Viaje al principio del flamenco jerezano

1998
Manuel Bohorquez

Estando muy orgulloso de ser un sevillano de Arahal que ha vivido en la capital desde 1973 hasta hace unos quince años, confieso estar enamorado de Jerez de la Frontera en lo que al flamenco se refiere. Llevo algún tiempo investigando en los censos de vecinos jerezanos de los siglos XVIII y XIX. Cuando abro la primera página de un tomo de tres mil para buscar a los artistas del cante, el baile o el toque de hace siglo y medio o dos, es como si entrara en el túnel del tiempo y apareciera en la calle Marqués de Cádiz, donde vivió muchos años Merced la Sarneta, a la que le costó trabajo dejar el cobijo de sus padres. O en la calle Nueva, del Barrio de Santiago, donde vivió el seguiriyero Paco la Luz con su mujer y sus tres niñas, dos de ellas grandes artistas, como fueron La Serrana y La Sordita, que murieron de viejas en la Alameda de Hércules de Sevilla. En esta misma calle, Nueva, residieron Juanelo de Jerez y el Loco Mateo, y otros muchos artistas importantes de la historia de lo jondo. Veo sus nombres casi borrados en el papel por el paso del tiempo y mentalmente entro en sus casas y veo sus escasos y sencillos muebles, y casi puedo escuchar sus cantes y sentir en la piel el torniscón de la emoción que experimentarían cantando solo para ellos cuando venían del campo o de la plaza de abastos. De Santiago a San Miguel, San Pedro o la Albarizuela buscando a los Loreto, los pescaderos que bordaron la seguiriya, como Joaquín La Cherna, tío carnal del gran Manuel Torres, de la calle Honsario. En aquellos años, mediados del XIX, no había calle de estos barrios tan flamencos en la que no viviera algún artista, desde los citados a Manuel Molina, Antonio Monge El Marrurro, Juan Junquera, Carito, El Chato, Sebastiana Vargas, La Jeroma, Isabel Santos, Mariquita Malvido o Jerónima Jiménez.

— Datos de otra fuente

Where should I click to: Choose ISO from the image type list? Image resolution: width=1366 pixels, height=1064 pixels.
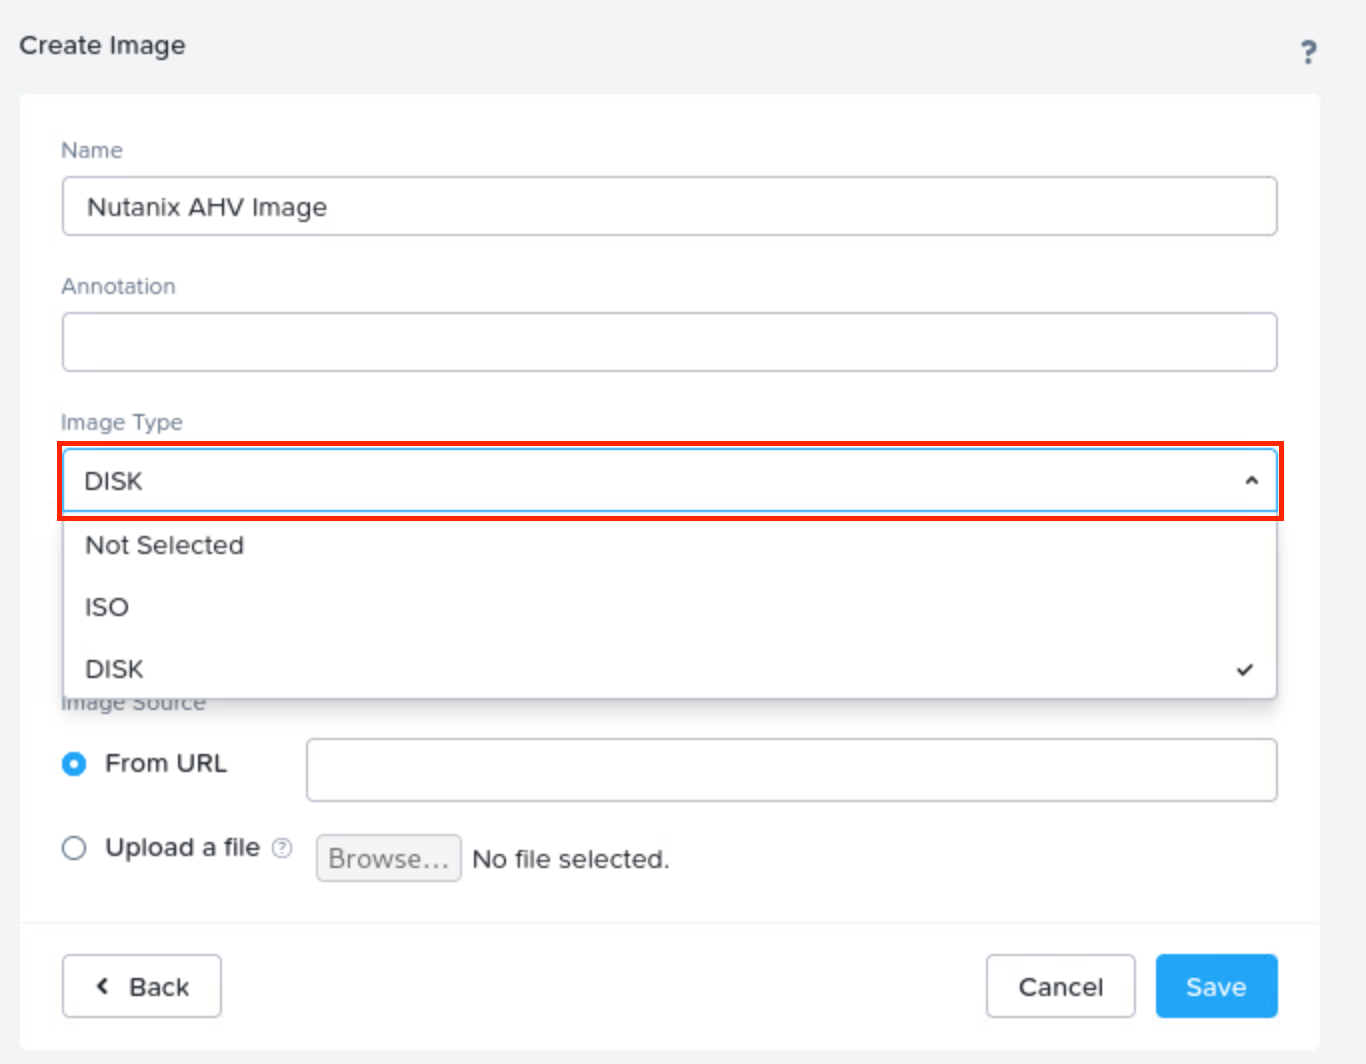point(107,607)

En ninguna ciudad del mundo se ha dado tal concentración de intérpretes de un arte, como en Jerez. Quizá en Sevilla, pero con la diferencia de que en nuestra ciudad no solo los había nativos, sino de distintos lugares de Andalucía o de fuera de nuestra región. En Jerez no te encuentras a ningún artista flamenco malagueño, cordobés, onubense o sevillano. O rara vez. Quizá gaditano. Cádiz es en este aspecto muy parecido a Jerez, con sus barrios de Santa María y La Viña, con calles como Santa Catalina, Patrocinio y San Leandro, dominios de los Cachucheros, los antepasados maternos de Pastora Imperio. O en Santa María, señorío de Cantorales y Ortegas, tablajeros, estos últimos antepasados de Manolo Caracol. Llegas a la calle Mirador y en la casa número 12 te encuentras a Gabriela Díaz Cantoral, la tatarabuela paterna de Caracol, con sus hijas e hijos, La Jacoba, que fue la suegra de El Mellizo, y Enrique el Gordo, el bisabuelo del genio sevillano Manuel Ortega Juárez. O Cristina, por la que perdió el tarro el torero Ponce. Y te puedes encontrar a Paquirri el Guanter de niño, al gran guitarrista Patiño, al bailaor Raspao o al mismísmo Silverio, que cuando vino de Sudamérica no se afincó de nuevo en Sevilla, sino en Cádiz. Pero Jerez tiene algo especial, una magia única. Sigue siendo la cantera del arte gitano y todavía ahora vas por Santiago, San Pedro, San Mateo o la Plazuela y se te pone la carne de gallina. El verdadero flamenco es una emoción atemporal. ¡Viva España y Jerez!